中学・高校数学教諭(14年目)木村 俊彦

ナノドッツは、図形を作るために、まず粒の数をかぞえることから始まります。そのなかで、約数や倍数などの整数についての知識を身につけることができます。単に紙の上での計算として理解するよりも、数を図形として具体的にイメージできることで、より理解が深まることでしょう。また、簡単な平面図形から複雑な幾何学模様、そして立体図形に遊びながら慣れ親しむことができます。算数・数学で学ぶ図形の性質を感覚的に捉え、立体図形をイメージするための「空間認知能力」を高めるのに役立ちます。

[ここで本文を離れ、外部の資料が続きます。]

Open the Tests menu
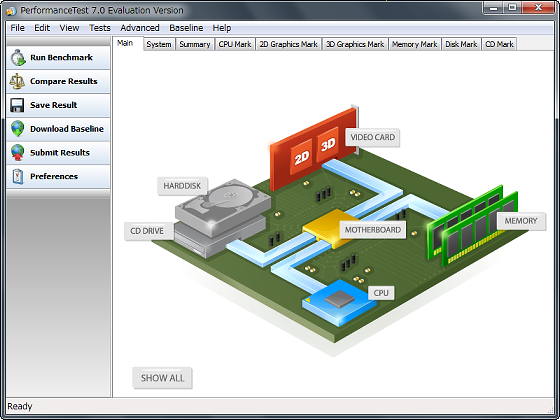This screenshot has height=420, width=560. pyautogui.click(x=100, y=28)
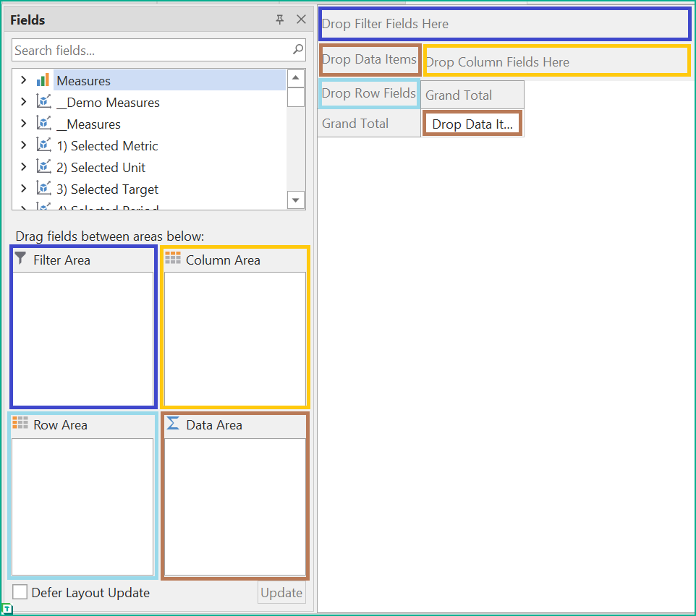Expand the Measures tree node

[x=23, y=80]
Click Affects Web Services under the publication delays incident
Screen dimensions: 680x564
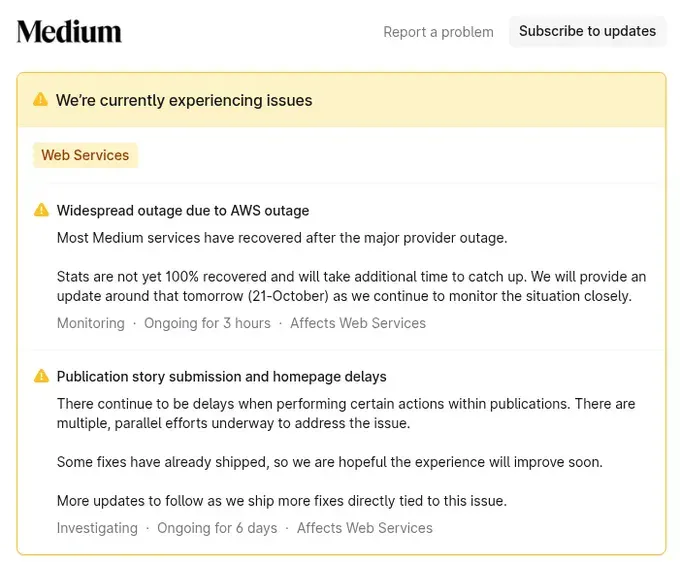(x=365, y=528)
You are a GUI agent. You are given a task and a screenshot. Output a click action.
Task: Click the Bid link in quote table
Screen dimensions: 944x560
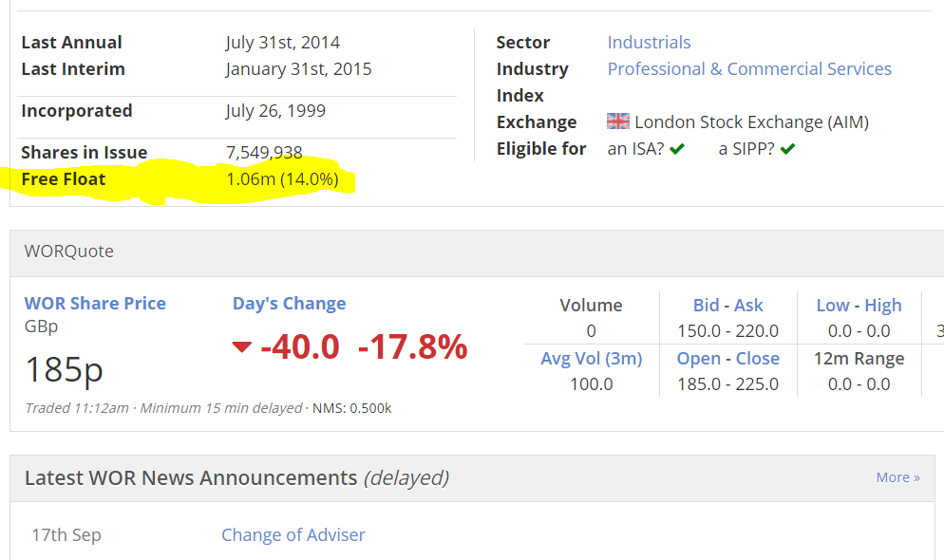click(x=707, y=306)
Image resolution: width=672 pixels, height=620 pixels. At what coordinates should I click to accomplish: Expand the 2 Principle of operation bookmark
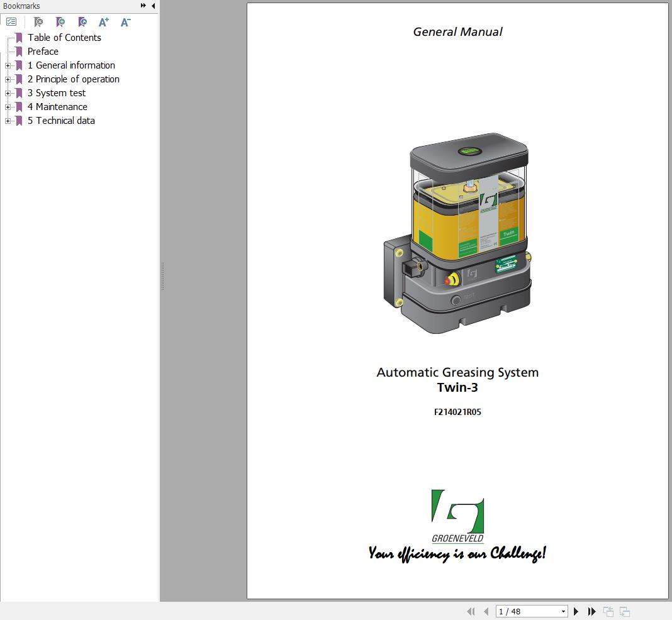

さらに、ナノドッツは、説明書の通りに粒を組み立てていく訳ではありません。完成品から作る過程を自分なりにイメージして、部品を一つ一つ作って組み合わせていくため、作り方が一つではありません。つまり、どのように組み合わせて作り上げるかを、試行錯誤しながら考える必要があります。何を組み合わせるかだけでなく、組み合わせる順序や向きも重要です。磁力という制約があるからこそ、創造力や思考力が試されます。このように、ナノドッツを通して、論理的思考力や物事の仕組み(システム)を考える力が鍛えられます。これは、現在注目されている「プログラミング教育」で身につく力でもあります。